If HB 1199 becomes law it will become a Class A misdemeanor, with a maximum punishment of up to one year in jail, to have an alcohol concentration of 0.15 or higher at the time of a breath or blood test. That's right - not at the time of driving, but at the time of the test. The problem with that is that it's not against the law to have an alcohol concentration of greater than .08 unless you are driving at the time. And why 0.15? That's less than twice the legal limit. What relationship does that have with the sad case of Abdallah Khader?

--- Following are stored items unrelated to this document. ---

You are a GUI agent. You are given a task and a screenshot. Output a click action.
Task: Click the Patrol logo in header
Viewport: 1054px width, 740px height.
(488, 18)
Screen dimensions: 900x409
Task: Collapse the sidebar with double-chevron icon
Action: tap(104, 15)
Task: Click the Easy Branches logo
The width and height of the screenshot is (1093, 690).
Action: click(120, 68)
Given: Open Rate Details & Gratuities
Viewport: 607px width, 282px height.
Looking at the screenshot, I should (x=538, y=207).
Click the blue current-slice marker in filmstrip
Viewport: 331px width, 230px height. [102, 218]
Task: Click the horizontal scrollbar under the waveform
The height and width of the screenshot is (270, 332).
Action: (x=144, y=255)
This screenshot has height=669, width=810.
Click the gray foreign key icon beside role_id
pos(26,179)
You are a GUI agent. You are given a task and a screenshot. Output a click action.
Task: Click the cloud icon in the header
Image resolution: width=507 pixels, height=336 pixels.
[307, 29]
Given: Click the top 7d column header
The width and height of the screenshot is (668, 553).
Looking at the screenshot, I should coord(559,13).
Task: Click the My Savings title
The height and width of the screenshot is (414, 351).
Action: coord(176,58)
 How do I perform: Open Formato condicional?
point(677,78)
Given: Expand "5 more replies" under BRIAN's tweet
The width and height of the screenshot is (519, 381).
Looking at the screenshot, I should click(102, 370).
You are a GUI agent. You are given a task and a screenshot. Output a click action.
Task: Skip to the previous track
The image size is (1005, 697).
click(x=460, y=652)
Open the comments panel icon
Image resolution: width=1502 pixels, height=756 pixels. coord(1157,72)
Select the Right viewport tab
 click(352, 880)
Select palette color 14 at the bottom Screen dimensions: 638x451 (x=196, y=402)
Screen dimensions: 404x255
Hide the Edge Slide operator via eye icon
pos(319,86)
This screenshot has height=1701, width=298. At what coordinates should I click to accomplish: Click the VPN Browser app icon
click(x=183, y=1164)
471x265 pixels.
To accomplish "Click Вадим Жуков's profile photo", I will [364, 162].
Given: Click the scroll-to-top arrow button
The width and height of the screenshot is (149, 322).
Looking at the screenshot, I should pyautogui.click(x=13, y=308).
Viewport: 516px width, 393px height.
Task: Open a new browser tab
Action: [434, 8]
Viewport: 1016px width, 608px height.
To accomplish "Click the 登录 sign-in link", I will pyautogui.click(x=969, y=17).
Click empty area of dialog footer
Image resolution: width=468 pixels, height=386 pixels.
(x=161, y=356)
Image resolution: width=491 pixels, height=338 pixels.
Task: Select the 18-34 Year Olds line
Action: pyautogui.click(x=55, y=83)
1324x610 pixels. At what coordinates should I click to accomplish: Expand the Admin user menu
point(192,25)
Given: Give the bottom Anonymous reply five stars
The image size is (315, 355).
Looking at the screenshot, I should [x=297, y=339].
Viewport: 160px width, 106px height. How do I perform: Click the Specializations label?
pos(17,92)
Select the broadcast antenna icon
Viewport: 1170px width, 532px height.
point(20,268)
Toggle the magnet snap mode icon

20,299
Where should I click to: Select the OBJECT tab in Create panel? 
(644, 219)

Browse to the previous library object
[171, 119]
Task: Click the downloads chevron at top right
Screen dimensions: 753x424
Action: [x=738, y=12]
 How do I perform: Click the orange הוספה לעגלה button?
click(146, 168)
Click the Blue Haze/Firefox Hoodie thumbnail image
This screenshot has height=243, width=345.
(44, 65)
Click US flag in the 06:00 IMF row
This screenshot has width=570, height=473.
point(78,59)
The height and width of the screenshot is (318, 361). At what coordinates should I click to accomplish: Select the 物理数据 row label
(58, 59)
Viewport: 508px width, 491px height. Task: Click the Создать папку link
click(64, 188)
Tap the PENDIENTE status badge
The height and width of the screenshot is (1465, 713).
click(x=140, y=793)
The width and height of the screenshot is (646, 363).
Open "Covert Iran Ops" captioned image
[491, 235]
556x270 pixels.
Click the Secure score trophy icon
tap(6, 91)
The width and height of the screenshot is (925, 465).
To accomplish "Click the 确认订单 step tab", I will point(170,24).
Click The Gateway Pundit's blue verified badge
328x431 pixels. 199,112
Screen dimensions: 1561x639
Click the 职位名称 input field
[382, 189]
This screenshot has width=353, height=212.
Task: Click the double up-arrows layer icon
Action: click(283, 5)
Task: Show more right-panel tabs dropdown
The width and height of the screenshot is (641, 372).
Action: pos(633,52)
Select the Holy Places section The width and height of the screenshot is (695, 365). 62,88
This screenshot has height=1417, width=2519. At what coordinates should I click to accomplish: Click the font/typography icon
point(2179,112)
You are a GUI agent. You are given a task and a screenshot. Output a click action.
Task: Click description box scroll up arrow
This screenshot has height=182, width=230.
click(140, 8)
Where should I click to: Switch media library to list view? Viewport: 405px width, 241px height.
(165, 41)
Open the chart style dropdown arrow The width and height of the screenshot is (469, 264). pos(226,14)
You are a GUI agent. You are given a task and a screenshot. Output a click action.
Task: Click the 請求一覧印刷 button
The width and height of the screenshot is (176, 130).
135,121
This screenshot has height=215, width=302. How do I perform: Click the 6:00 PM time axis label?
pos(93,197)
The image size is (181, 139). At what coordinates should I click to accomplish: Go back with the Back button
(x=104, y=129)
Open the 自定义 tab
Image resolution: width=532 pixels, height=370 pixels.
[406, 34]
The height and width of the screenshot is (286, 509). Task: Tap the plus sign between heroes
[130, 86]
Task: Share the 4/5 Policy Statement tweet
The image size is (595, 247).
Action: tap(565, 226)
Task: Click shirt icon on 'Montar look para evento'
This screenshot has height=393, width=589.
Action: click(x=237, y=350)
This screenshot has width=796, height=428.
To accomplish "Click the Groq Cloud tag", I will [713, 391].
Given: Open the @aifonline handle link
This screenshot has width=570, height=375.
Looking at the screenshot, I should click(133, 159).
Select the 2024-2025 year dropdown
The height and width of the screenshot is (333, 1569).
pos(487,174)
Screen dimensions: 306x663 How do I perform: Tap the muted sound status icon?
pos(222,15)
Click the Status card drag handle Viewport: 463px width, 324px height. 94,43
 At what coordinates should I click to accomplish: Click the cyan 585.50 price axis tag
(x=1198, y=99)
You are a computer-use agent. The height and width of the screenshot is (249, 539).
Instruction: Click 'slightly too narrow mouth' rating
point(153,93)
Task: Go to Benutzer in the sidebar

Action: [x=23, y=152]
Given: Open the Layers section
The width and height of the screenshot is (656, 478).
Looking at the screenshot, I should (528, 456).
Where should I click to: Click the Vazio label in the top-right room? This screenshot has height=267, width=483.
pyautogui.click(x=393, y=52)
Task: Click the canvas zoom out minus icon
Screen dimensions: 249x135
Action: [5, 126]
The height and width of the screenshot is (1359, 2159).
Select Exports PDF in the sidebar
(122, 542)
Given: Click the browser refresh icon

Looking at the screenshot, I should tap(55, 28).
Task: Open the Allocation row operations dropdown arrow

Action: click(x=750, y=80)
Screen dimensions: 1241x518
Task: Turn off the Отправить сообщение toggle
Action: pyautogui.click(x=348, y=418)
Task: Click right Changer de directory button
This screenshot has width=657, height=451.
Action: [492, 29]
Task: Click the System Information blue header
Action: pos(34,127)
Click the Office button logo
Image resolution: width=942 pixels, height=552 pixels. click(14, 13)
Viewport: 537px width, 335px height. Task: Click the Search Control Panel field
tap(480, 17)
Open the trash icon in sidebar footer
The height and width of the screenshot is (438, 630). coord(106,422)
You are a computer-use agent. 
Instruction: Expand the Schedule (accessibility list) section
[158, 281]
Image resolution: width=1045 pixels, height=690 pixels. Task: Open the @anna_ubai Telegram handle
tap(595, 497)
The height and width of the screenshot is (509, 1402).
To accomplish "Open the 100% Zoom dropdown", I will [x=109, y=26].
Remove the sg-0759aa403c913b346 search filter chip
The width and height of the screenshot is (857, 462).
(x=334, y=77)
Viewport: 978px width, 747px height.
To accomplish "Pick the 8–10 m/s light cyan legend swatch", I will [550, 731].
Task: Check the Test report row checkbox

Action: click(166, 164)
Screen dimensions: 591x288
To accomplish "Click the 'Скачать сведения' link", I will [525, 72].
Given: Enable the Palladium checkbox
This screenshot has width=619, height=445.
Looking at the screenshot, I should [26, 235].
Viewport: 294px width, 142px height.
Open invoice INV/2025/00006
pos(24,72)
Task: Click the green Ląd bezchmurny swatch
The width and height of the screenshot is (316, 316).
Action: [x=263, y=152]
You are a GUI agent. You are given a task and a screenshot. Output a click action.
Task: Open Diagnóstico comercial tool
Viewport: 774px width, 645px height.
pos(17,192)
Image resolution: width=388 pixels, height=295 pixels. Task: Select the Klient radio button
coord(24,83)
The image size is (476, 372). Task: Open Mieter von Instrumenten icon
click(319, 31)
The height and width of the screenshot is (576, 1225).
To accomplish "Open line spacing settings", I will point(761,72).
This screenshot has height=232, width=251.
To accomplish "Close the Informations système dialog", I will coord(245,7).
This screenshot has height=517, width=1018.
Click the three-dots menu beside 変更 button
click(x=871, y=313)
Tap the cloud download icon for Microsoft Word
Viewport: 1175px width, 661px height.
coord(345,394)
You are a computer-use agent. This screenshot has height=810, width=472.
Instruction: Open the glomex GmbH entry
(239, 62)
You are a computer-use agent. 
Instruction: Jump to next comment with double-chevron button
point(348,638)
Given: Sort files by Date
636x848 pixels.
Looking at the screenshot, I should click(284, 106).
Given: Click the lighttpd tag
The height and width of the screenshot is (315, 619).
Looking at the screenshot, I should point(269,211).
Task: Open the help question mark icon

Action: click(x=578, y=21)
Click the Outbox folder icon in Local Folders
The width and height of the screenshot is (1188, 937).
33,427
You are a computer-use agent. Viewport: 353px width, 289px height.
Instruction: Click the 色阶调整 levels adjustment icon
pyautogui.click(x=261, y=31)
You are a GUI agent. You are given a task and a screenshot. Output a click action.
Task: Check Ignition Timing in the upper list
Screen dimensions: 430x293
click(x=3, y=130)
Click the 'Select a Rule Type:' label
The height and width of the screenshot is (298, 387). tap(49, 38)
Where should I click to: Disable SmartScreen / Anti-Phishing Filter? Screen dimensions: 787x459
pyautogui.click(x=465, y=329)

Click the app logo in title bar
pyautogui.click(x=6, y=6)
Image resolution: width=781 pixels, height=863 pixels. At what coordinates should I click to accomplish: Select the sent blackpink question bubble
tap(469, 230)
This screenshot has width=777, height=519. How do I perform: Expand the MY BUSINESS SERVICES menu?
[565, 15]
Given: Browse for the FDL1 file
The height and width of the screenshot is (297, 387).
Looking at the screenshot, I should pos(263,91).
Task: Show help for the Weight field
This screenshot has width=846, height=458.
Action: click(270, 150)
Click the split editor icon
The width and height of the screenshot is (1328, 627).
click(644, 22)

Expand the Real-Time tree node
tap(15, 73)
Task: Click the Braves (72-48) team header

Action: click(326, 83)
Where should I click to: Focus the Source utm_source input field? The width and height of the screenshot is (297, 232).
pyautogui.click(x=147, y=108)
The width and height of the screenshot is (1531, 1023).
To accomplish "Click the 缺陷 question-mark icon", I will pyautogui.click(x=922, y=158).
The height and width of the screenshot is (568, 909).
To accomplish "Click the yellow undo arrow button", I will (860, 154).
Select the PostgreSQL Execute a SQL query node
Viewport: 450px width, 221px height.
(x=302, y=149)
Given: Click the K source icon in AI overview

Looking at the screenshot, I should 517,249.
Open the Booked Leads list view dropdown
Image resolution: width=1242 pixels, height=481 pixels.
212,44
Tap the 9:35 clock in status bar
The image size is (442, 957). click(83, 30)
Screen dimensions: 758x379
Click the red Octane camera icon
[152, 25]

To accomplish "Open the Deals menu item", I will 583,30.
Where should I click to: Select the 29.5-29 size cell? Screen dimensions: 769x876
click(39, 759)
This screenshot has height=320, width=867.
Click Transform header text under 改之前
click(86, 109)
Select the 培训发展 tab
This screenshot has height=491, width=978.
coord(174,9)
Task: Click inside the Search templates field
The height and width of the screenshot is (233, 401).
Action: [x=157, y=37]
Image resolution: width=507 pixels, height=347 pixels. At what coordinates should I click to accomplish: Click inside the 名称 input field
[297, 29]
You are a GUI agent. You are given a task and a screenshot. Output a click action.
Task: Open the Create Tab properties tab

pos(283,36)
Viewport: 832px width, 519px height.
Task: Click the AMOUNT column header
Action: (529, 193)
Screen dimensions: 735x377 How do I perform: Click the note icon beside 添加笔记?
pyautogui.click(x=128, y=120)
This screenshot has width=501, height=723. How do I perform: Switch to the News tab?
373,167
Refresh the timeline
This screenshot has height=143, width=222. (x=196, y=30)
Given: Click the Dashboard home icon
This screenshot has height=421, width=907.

Current law requires the state to prove that a motorist's alcohol concentration was over the legal limit at the time of driving. This means we must sit through an exercise in pseudo-science known as retrograde extrapolation where the state's "expert" testifies that a person's BAC was a certain level at the time of driving based solely on the BAC at the time of the test and the length of time that passed between the time of the stop and the time of the test.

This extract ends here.